§ Extract to read
Colorado Cheers Release Of Wolves, Wyoming Ranchers Not So Much

As Colorado officials cheered the release of five wolves Monday, ranchers on the Wyoming side of the state line say it’s only a matter of time before they have to deal with them.

Mark Heinz

December 19, 20236 min read

One of five wolves reintroduced to northern Colorado in December 2023.
One of five wolves reintroduced to northern Colorado in December 2023. (Jerry Neal, Colorado Parks and Wildlife)

Colorado’s long-anticipated wolf reintroduction program got underway this week, as wildlife agents released five wolves on state land in a remote section of Grand County in northern Colorado.

The wolves were captured after being shot with tranquilizer darts from the air in Oregon on Sunday. They were placed in crates, flown to Colorado, and then trucked to the release site Monday.

Colorado Gov. Jared Polis was on site to personally open one of the crates and release the wolf inside.

Dataset entries
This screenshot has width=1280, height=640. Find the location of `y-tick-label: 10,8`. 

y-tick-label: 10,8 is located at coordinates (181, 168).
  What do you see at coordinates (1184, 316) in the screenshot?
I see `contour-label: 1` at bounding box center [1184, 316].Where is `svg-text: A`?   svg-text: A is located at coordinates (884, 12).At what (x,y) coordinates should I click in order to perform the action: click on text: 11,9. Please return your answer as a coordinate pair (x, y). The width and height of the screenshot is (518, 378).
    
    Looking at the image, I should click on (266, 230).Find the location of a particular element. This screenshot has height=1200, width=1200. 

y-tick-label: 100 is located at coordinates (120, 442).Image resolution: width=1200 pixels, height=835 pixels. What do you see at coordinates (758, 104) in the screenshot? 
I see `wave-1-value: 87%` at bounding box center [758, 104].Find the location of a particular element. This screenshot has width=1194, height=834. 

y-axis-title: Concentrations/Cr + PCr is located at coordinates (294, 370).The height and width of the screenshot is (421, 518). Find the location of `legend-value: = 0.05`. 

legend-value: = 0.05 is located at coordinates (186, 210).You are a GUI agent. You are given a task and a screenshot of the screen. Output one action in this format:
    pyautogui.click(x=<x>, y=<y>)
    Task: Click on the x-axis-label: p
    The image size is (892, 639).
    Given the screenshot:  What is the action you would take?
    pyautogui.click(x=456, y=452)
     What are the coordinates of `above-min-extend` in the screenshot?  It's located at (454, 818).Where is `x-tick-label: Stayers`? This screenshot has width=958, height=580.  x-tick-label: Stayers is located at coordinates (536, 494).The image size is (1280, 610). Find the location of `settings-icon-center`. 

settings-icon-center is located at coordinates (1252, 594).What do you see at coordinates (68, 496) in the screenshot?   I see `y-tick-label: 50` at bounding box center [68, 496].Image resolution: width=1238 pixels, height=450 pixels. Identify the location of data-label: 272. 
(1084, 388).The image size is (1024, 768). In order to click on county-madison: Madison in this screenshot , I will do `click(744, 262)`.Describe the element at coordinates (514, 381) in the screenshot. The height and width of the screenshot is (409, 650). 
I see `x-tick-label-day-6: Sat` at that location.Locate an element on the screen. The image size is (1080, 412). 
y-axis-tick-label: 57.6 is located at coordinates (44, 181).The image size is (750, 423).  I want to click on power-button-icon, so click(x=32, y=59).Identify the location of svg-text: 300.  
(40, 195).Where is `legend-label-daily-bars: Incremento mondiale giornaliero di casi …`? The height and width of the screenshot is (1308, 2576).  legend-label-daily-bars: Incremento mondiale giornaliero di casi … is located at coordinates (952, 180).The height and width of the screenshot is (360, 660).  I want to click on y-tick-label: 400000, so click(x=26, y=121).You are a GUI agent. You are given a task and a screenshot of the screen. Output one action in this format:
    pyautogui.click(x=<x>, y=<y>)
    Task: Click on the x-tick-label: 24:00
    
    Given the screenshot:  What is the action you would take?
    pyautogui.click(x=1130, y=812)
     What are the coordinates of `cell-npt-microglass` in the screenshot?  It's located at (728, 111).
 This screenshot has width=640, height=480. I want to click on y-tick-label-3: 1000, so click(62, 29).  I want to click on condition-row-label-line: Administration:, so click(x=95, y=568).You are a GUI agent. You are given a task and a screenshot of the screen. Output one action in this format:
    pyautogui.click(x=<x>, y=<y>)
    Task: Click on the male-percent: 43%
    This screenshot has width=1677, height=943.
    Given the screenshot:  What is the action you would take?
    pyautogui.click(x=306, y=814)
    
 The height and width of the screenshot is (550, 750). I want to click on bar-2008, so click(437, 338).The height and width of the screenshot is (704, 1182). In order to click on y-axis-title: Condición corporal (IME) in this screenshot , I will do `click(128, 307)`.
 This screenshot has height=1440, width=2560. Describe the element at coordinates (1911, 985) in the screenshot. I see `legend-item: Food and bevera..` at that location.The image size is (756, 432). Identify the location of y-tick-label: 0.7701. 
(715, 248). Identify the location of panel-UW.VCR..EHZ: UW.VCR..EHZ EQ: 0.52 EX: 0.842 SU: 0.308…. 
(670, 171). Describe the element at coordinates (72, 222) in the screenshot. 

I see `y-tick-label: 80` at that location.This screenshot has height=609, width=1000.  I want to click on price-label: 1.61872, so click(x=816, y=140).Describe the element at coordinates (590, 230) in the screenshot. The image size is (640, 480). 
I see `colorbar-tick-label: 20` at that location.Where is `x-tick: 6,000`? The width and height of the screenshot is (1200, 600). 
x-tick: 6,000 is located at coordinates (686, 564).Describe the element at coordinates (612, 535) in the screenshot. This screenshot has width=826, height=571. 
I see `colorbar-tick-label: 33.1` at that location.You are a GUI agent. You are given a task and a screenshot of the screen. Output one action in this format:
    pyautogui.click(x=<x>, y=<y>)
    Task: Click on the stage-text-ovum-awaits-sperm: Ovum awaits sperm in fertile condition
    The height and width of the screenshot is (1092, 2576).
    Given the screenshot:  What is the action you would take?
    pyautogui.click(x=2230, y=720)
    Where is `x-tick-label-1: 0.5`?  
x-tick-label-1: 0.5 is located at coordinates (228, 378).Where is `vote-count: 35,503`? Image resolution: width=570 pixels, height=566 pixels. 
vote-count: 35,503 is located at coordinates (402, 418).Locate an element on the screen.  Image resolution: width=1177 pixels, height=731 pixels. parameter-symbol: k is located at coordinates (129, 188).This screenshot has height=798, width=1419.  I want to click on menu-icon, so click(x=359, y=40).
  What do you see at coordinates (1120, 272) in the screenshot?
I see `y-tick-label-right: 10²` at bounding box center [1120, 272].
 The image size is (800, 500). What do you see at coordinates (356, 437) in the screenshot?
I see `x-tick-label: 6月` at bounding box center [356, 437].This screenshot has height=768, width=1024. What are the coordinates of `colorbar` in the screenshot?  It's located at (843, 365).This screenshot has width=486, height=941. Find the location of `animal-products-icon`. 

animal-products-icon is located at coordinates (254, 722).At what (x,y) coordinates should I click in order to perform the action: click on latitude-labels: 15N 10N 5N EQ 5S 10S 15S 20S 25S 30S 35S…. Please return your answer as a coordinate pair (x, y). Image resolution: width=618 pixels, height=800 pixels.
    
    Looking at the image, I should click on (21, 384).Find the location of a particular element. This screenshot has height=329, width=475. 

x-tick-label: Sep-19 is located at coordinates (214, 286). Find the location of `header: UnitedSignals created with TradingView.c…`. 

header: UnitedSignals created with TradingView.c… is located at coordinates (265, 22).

§ What you will do
Decide whether each statement agrees with the article on Colorado's wolf release, answering yes or no and quoting the words that settle it: (a) The wolves were captured in Oregon. (b) The wolves were released on federal land. (c) Governor Polis opened one of the crates himself. The listing has no connection to the text.

§ Result of this exercise
(a) Yes: "The wolves were captured after being shot with tranquilizer darts from the air in Oregon on Sunday."
(b) No: "wildlife agents released five wolves on state land in a remote section of Grand County in northern Colorado."
(c) Yes: "Colorado Gov. Jared Polis was on site to personally open one of the crates and release the wolf inside."